# [WORK TO BE COMPLETED]
Among the entries that follow, find the lines containing the string "agent" and copy them.

# [MATERIAL FOR THIS TASK]
· · · · · · ·
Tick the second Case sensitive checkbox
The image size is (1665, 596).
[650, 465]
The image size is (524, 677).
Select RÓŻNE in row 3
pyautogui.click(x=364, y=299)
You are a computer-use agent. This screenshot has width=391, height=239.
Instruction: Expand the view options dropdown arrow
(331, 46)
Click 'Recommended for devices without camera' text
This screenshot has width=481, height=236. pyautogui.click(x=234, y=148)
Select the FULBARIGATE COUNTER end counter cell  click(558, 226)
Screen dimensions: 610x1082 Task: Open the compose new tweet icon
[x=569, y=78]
· · · · · · ·
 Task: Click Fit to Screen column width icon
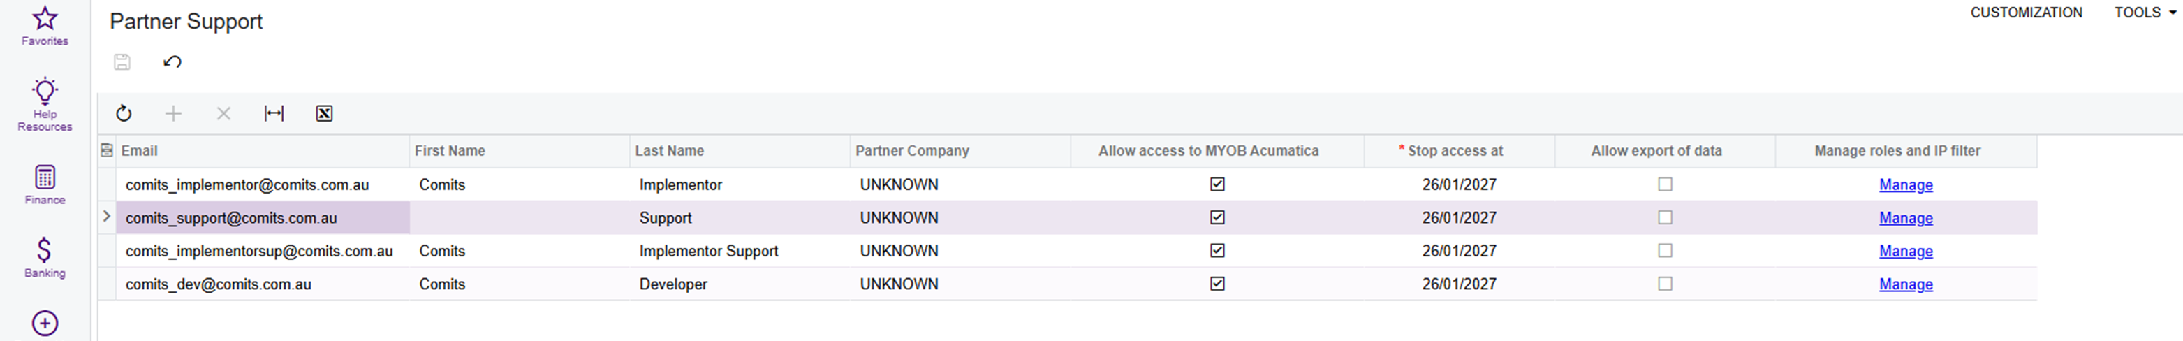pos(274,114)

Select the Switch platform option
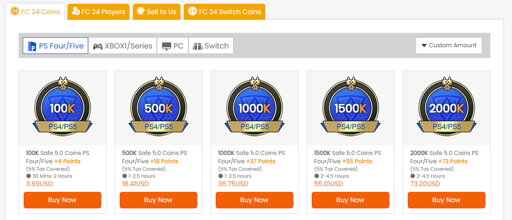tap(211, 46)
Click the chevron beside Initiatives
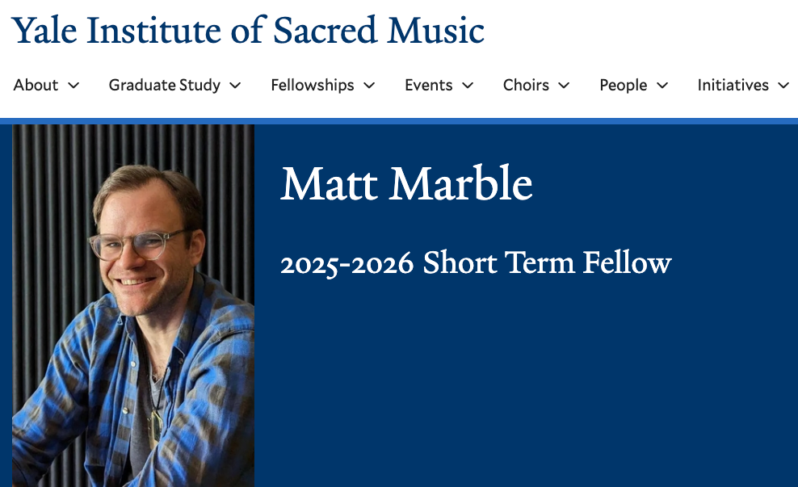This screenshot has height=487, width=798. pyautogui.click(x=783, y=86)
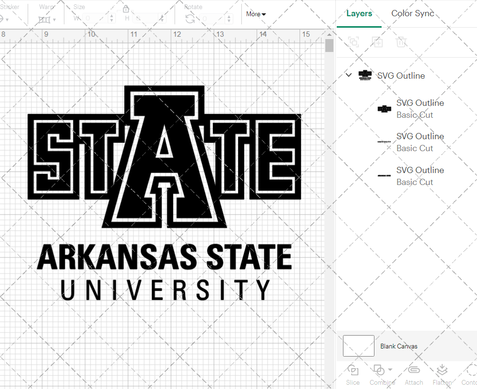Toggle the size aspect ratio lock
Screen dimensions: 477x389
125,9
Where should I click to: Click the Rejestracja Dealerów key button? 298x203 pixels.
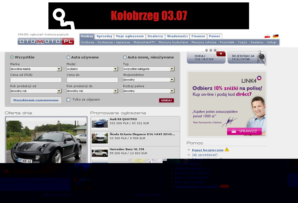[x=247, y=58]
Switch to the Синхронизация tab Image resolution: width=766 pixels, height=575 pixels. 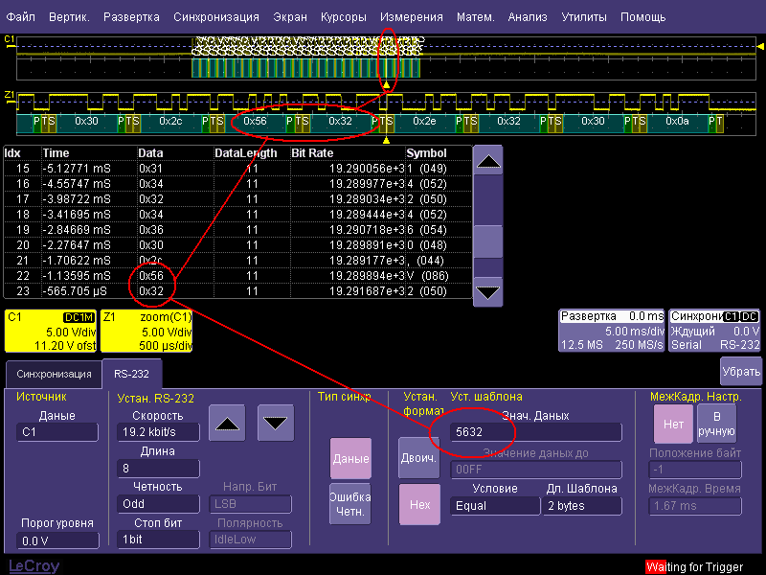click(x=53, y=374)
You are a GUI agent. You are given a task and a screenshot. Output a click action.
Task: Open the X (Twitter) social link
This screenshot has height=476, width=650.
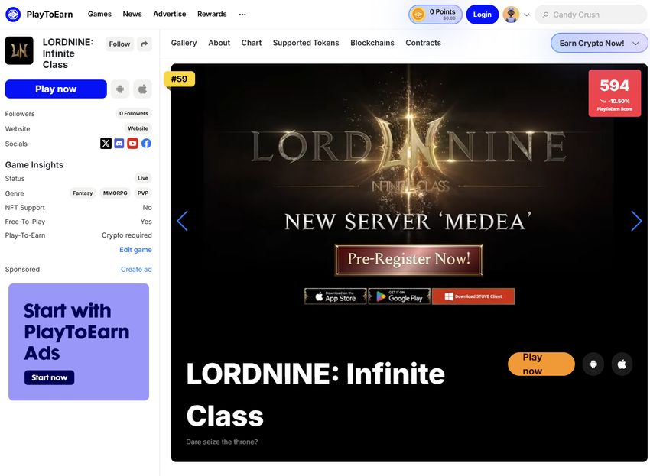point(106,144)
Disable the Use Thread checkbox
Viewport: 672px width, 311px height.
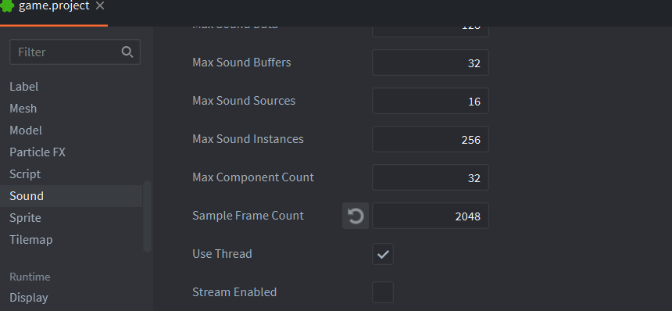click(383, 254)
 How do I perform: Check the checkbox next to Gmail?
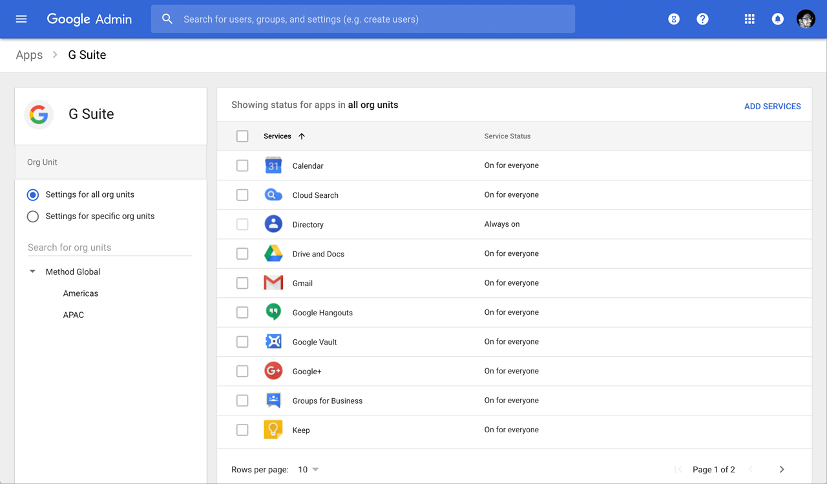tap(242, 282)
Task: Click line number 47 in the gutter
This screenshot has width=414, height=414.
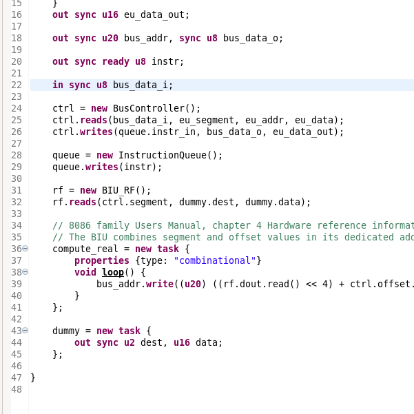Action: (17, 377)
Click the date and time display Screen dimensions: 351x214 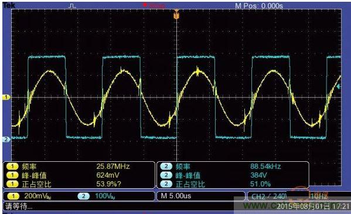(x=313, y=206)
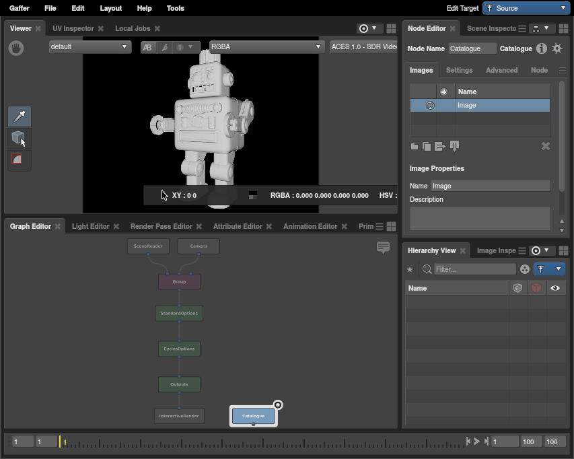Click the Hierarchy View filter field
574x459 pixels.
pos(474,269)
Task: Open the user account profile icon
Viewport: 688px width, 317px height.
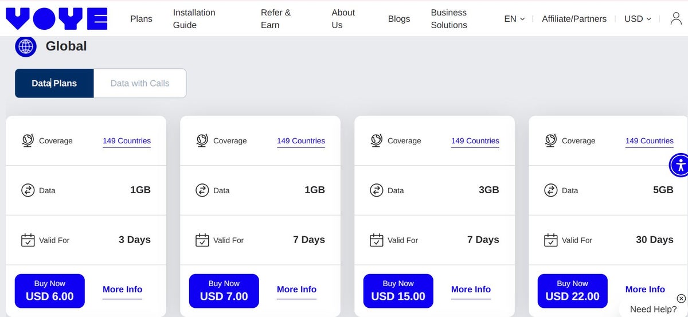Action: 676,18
· · · · · · ·
# [PROBLEM SOLUTION]
You are a computer-use agent. This screenshot has width=391, height=239.
You are a GUI agent. You are given a task and a screenshot. Output a click action.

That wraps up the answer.